Front Neurosci ; 17: 1221809, 2023.
Article in English | MEDLINE | ID: mdl-37564370

ABSTRACT

Introduction: Cerebral palsy (CP) affects up to 4 children in 1,000 live births, making it the most common motor disorder in children. It impairs the child's ability to move voluntarily and maintain balance and posture, and results in a wide range of other functional disorders during early development impairments in various sensory modalities, e.g., vision, hearing ability and proprioception. Current standard of care therapy focuses on symptom management and does not mitigate the progression of many of these underlying neurological impairments.

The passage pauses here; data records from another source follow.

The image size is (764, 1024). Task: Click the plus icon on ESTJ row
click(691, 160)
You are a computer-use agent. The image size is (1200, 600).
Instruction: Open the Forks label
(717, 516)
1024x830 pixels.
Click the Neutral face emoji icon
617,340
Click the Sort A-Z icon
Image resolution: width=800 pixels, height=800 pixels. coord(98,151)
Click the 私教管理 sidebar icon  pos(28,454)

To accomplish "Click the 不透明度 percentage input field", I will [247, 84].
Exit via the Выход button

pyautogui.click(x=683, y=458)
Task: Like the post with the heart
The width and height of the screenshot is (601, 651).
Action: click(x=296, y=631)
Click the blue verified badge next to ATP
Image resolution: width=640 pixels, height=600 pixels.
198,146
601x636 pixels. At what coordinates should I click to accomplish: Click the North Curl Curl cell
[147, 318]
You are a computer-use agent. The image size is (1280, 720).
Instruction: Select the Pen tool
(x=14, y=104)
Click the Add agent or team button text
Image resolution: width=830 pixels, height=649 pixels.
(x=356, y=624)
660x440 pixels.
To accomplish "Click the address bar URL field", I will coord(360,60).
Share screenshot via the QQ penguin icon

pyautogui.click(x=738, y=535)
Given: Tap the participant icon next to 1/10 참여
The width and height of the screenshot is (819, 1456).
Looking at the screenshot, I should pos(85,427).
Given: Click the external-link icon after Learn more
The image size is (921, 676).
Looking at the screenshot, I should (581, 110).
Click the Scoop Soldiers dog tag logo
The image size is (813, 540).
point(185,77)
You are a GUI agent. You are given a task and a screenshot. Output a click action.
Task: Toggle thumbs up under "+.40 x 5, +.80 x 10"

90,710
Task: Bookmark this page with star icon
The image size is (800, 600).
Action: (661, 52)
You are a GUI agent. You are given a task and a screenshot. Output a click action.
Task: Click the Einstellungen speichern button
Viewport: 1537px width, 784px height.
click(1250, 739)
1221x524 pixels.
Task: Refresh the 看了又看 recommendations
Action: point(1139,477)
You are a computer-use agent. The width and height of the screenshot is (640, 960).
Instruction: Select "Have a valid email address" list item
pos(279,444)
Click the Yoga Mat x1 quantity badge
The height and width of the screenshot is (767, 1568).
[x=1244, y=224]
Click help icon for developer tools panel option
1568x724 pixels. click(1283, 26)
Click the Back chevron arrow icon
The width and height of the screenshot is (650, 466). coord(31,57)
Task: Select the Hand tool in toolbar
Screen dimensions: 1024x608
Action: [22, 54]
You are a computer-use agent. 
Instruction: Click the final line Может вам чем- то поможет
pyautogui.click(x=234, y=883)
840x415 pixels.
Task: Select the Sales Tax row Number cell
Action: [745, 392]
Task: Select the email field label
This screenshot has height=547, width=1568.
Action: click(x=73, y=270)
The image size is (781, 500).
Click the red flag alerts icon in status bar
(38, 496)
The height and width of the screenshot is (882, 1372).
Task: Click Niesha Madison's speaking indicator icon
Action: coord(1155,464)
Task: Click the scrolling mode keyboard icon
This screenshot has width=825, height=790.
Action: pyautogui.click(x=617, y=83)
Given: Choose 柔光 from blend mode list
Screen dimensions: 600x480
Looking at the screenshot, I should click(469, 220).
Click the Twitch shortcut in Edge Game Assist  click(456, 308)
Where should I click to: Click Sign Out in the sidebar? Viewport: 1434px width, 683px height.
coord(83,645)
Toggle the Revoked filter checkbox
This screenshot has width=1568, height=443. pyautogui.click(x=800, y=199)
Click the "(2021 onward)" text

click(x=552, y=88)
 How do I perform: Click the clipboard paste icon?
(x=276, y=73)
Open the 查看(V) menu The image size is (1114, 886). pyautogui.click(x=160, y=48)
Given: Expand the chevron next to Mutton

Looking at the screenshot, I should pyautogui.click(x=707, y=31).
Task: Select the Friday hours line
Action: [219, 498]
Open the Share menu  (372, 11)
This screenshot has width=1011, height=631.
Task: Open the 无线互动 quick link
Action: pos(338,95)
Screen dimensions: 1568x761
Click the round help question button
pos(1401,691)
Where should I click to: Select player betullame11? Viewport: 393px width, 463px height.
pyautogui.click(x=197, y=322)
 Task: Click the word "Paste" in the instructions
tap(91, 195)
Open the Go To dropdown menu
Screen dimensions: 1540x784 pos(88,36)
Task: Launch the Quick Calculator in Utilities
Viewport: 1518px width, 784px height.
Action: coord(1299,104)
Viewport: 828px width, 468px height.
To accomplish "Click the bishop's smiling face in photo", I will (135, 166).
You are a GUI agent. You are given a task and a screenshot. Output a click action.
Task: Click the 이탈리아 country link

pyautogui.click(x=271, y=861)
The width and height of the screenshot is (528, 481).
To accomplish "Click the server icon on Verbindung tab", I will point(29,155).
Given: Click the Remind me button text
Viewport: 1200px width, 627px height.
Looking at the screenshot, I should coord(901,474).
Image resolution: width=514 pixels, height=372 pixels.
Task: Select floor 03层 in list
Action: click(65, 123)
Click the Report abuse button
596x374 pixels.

The goal of this trial is to conduct a prospective multicenter, double-blinded, sham-controlled, crossover, randomized control trial to demonstrate the safety and efficacy of noninvasive spinal cord neuromodulation (SCiP™, SpineX Inc.) in conjunction with activity-based neurorehabilitation therapy (ABNT) to improve voluntary sensorimotor function in children with cerebral palsy. Methods and analysis: Sixty participants (aged 2-13 years) diagnosed with CP classified as Gross Motor Function Classification Scale Levels I-V will be recruited and divided equally into two groups (G1 and G2). Both groups will receive identical ABNT 2 days/wk. G1 will initially receive sham stimulation, whereas G2 will receive therapeutic SCiP™ therapy for 8 weeks. After 8 weeks, G1 will cross over and receive therapeutic SCiP™ therapy for 8 weeks, whereas G2 will continue to receive SCiP™ therapy for another 8 weeks, for a total of 16 weeks. Primary and secondary outcome measures will include Gross Motor Function Measure-88 and Modified Ashworth Scale, respectively. Frequency and severity of adverse events will be established by safety analyses. Ethics and dissemination: The trial is registered on clinicaltrials.gov (NCT05720208). The results from this trial will be reported on clinicaltrials.gov, published in peer-reviewed journals and presented at scientific and clinical conferences.

3.
Front Rehabil Sci ; 4: 1216281, 2023.
Article in English | MEDLINE | ID: mdl-37565185

ABSTRACT

Motor dysfunction in individuals with cerebral palsy (CP) such as the inability to initiate voluntary movements, walking with compensatory movement patterns, and debilitating spasticity is due to the aberrant neural connectivity between the brain and spinal cord. We tested the efficacy of noninvasive spinal cord neuromodulation (SCiP™, SpineX Inc.) with activity-based neurorehabilitation therapy (ABNT) in improving the sensorimotor function in six children with CP. Children received 8 weeks of either SCiP™ or sham therapy with ABNT (n = 3 per group). At the end of 8 weeks, all participants received 8 weeks of SCiP™ therapy with ABNT. Follow up assessments were done at week 26 (10 weeks after the last therapy session). Sensorimotor function was measured by the Gross Motor Function Measure 88 (GMFM88) test. We observed minimal change in sham group (mean 6% improvement), however, eight weeks of SCiP™ therapy with ABNT resulted in statistically and clinically relevant improvement in GMFM88 scores (mean 23% increase from baseline). We also observed reduced scores on the modified Ashworth scale only with SCiP™ therapy (-11% vs. +5.53% with sham). Similar improvements were observed in sham group but only after the cross over to SCiP™ therapy group at the end of the first eight weeks. Finally, sixteen weeks of SCiP™ therapy with ABNT resulted in further improvement of GMFM88 score. The improvement in GMFM88 scores were maintained at week 26 (10 weeks after the end of therapy), suggesting a sustained effect of SCiP™ therapy.